Department of Wildlife Ecology and Conservation, University of Florida, PO Box 110430, 110 Newins-Ziegler Hall, Gainesville, FL, 32611-0430, USA.
School of Computing, Informatics, and Decision Systems Engineering, Arizona State University, Tempe, AZ, USA.
Ecol Lett. 2019 Oct;22(10):1680-1689. doi: 10.1111/ele.13333. Epub 2019 Jul 25.

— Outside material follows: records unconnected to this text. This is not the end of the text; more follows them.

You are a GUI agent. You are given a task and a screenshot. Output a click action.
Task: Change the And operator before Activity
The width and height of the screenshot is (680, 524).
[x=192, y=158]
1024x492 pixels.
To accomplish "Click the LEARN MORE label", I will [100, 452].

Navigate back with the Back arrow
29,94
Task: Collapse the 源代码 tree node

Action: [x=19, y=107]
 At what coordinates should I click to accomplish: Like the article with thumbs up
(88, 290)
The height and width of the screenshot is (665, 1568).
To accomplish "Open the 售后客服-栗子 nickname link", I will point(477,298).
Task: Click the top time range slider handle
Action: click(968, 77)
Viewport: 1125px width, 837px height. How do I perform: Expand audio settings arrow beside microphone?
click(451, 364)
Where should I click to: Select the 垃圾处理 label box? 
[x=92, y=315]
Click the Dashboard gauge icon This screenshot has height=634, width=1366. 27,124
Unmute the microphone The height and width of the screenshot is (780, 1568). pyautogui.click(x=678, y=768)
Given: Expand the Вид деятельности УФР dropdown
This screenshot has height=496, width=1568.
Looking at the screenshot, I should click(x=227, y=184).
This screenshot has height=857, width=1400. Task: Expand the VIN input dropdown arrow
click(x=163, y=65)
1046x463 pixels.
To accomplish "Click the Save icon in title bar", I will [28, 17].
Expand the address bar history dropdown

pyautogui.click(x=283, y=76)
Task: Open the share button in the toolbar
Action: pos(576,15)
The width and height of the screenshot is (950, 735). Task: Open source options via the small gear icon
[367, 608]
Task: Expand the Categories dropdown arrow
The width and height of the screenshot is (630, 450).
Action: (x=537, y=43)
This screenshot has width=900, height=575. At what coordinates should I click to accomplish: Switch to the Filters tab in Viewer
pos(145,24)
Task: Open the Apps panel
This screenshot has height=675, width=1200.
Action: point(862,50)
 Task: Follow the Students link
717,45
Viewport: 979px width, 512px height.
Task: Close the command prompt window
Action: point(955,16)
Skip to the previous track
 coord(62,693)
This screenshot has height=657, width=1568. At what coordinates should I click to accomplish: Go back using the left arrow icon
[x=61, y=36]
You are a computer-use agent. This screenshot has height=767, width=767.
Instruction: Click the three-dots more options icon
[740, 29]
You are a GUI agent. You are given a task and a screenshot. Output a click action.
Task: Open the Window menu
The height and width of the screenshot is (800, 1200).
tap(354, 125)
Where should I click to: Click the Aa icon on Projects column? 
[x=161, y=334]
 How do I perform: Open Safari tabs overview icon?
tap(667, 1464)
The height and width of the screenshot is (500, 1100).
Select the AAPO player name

Predicting connectivity, or how landscapes alter movement, is essential for understanding the scope for species persistence with environmental change. Although it is well known that movement is risky, connectivity modelling often conflates behavioural responses to the matrix through which animals disperse with mortality risk. We derive new connectivity models using random walk theory, based on the concept of spatial absorbing Markov chains. These models decompose the role of matrix on movement behaviour and mortality risk, can incorporate species distribution to predict the amount of flow, and provide both short- and long-term analytical solutions for multiple connectivity metrics. We validate the framework using data on movement of an insect herbivore in 15 experimental landscapes. Our results demonstrate that disentangling the roles of movement behaviour and mortality risk is fundamental to accurately interpreting landscape connectivity, and that spatial absorbing Markov chains provide a generalisable and powerful framework with which to do so.
预测连通性,即景观如何改变动物的运动方式,对于理解物种在环境变化下的持续存在范围至关重要。尽管众所周知,动物的运动是有风险的,但连通性模型通常将动物扩散过程中对基质的行为反应与死亡率风险混为一谈。我们使用随机游走理论,基于空间吸收马尔可夫链的概念,推导出新的连通性模型。这些模型分解了基质对运动行为和死亡率风险的作用,可以结合物种分布来预测流动量,并为多种连通性指标提供短期和长期的分析解决方案。我们使用昆虫食草动物在 15 个实验景观中的运动数据来验证该框架。我们的结果表明,区分运动行为和死亡率风险的作用对于准确解释景观连通性至关重要,而空间吸收马尔可夫链为实现这一目标提供了一个具有普遍适用性和强大功能的框架。